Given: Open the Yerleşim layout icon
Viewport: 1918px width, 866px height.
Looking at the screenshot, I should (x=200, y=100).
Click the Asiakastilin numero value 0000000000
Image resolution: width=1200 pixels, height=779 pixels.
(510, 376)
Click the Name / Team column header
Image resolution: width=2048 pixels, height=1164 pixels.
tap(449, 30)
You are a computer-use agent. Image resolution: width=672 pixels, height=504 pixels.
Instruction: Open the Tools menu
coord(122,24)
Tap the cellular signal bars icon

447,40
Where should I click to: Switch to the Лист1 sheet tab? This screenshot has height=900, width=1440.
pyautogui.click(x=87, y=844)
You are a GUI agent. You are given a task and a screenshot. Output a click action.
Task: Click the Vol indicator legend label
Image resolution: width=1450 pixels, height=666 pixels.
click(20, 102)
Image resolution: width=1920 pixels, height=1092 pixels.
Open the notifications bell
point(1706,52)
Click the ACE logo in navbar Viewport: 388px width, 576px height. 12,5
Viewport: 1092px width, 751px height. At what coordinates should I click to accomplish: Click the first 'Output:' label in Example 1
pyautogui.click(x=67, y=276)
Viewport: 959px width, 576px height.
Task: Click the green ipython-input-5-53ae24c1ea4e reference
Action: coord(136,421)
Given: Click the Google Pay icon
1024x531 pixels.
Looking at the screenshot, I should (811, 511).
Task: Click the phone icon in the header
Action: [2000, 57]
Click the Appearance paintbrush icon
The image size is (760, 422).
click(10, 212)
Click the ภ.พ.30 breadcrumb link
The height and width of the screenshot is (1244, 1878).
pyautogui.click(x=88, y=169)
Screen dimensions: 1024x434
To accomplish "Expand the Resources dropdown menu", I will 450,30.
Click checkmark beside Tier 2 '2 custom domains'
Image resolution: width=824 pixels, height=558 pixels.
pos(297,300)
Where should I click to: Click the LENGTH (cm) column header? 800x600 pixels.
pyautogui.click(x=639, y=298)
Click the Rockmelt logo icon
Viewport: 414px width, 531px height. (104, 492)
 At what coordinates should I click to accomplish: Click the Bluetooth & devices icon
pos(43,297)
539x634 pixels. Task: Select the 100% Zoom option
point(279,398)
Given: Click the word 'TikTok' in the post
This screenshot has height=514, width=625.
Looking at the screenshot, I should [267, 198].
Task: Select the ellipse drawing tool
########################################
(Exercise instructions) For this exercise, output the entries above exactly as written.

(Solution)
Given: Open the Yerleşim layout icon
Viewport: 1918px width, 866px height.
Looking at the screenshot, I should (x=200, y=100).
Click the Asiakastilin numero value 0000000000
Image resolution: width=1200 pixels, height=779 pixels.
(510, 376)
Click the Name / Team column header
Image resolution: width=2048 pixels, height=1164 pixels.
tap(449, 30)
You are a computer-use agent. Image resolution: width=672 pixels, height=504 pixels.
Instruction: Open the Tools menu
coord(122,24)
Tap the cellular signal bars icon

447,40
Where should I click to: Switch to the Лист1 sheet tab? This screenshot has height=900, width=1440.
pyautogui.click(x=87, y=844)
You are a GUI agent. You are given a task and a screenshot. Output a click action.
Task: Click the Vol indicator legend label
Image resolution: width=1450 pixels, height=666 pixels.
click(20, 102)
Image resolution: width=1920 pixels, height=1092 pixels.
Open the notifications bell
point(1706,52)
Click the ACE logo in navbar Viewport: 388px width, 576px height. 12,5
Viewport: 1092px width, 751px height. At what coordinates should I click to accomplish: Click the first 'Output:' label in Example 1
pyautogui.click(x=67, y=276)
Viewport: 959px width, 576px height.
Task: Click the green ipython-input-5-53ae24c1ea4e reference
Action: coord(136,421)
Given: Click the Google Pay icon
1024x531 pixels.
Looking at the screenshot, I should (811, 511).
Task: Click the phone icon in the header
Action: [2000, 57]
Click the Appearance paintbrush icon
The image size is (760, 422).
click(10, 212)
Click the ภ.พ.30 breadcrumb link
The height and width of the screenshot is (1244, 1878).
pyautogui.click(x=88, y=169)
Screen dimensions: 1024x434
To accomplish "Expand the Resources dropdown menu", I will 450,30.
Click checkmark beside Tier 2 '2 custom domains'
Image resolution: width=824 pixels, height=558 pixels.
pos(297,300)
Where should I click to: Click the LENGTH (cm) column header? 800x600 pixels.
pyautogui.click(x=639, y=298)
Click the Rockmelt logo icon
Viewport: 414px width, 531px height. (104, 492)
 At what coordinates should I click to accomplish: Click the Bluetooth & devices icon
pos(43,297)
539x634 pixels. Task: Select the 100% Zoom option
point(279,398)
Given: Click the word 'TikTok' in the post
This screenshot has height=514, width=625.
Looking at the screenshot, I should [267, 198].
Task: Select the ellipse drawing tool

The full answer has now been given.